:: Provided information ::

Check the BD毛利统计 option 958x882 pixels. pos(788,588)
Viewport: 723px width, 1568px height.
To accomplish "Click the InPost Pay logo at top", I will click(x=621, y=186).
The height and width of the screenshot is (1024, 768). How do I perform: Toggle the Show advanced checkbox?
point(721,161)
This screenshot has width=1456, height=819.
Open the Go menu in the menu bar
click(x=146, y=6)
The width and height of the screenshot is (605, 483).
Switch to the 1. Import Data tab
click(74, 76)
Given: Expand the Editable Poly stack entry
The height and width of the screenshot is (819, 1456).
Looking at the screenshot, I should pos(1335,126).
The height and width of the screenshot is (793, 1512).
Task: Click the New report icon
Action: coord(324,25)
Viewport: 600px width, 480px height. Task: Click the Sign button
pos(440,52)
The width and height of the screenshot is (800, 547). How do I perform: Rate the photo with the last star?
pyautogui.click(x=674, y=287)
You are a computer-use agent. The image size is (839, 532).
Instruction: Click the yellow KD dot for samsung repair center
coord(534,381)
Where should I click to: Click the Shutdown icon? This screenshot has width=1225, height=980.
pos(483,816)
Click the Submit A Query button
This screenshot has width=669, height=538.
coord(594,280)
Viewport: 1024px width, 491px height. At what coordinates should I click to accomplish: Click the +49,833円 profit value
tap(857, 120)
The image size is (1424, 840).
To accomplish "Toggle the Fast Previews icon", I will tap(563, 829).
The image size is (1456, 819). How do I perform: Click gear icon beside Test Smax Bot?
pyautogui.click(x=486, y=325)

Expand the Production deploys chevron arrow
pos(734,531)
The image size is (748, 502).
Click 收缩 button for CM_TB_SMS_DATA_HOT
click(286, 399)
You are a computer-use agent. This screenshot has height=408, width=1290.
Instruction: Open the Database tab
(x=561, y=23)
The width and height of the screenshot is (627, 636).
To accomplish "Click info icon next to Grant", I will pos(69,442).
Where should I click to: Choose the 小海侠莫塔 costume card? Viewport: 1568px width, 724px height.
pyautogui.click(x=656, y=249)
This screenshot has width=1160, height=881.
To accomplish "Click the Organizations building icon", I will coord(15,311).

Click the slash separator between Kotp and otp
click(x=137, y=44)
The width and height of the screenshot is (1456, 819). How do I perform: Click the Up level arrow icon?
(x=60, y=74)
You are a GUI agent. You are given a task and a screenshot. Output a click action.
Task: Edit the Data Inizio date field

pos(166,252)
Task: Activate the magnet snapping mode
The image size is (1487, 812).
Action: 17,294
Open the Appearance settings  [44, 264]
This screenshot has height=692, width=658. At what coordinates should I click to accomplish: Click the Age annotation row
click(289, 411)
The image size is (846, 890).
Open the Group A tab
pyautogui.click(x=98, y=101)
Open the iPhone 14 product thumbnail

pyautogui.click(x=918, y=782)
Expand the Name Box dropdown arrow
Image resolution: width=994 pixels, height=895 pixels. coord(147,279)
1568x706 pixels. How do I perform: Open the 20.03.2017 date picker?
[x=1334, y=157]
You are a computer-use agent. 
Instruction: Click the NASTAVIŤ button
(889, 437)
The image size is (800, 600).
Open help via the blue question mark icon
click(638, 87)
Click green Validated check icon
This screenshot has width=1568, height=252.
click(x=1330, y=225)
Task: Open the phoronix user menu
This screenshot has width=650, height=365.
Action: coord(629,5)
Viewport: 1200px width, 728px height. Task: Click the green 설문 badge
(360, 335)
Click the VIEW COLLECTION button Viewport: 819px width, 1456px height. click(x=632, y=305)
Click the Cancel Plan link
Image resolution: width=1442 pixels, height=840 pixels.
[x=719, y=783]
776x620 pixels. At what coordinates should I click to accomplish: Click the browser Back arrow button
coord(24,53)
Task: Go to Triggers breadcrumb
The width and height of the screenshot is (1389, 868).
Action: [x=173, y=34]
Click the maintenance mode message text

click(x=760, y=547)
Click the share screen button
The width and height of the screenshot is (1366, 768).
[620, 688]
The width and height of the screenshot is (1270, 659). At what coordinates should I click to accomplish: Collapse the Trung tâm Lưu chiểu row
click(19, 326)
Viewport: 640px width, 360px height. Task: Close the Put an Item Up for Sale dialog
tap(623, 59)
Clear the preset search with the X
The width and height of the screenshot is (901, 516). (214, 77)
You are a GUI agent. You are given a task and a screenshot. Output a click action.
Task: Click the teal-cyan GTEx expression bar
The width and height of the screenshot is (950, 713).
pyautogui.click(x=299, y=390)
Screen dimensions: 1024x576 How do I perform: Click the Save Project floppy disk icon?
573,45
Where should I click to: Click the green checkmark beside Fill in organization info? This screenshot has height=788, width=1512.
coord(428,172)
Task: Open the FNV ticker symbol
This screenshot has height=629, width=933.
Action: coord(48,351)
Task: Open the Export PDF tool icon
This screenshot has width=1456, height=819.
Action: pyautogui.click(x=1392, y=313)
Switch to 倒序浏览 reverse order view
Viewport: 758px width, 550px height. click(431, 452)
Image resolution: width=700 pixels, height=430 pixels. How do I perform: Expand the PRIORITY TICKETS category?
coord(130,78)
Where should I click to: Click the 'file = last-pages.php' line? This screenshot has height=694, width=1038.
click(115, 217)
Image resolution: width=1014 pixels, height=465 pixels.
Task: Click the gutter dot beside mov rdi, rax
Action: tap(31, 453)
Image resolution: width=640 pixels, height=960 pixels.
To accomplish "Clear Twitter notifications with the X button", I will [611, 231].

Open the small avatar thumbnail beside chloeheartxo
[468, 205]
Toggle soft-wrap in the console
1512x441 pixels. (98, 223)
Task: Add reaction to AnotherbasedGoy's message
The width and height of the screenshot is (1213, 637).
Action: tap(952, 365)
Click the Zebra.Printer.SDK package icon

:::

> _Description of the task_
Can you rewrite the material above from its first line through the line containing "point(721,161)", keeping the requests as they are but multiplying every coordinate in the answers by 1.3 and rounding each to a whole number, with halves rounded up?

> _Response below_
Check the BD毛利统计 option 958x882 pixels. pos(1024,764)
Viewport: 723px width, 1568px height.
To accomplish "Click the InPost Pay logo at top", I will click(x=807, y=242).
The height and width of the screenshot is (1024, 768). How do I perform: Toggle the Show advanced checkbox?
point(937,209)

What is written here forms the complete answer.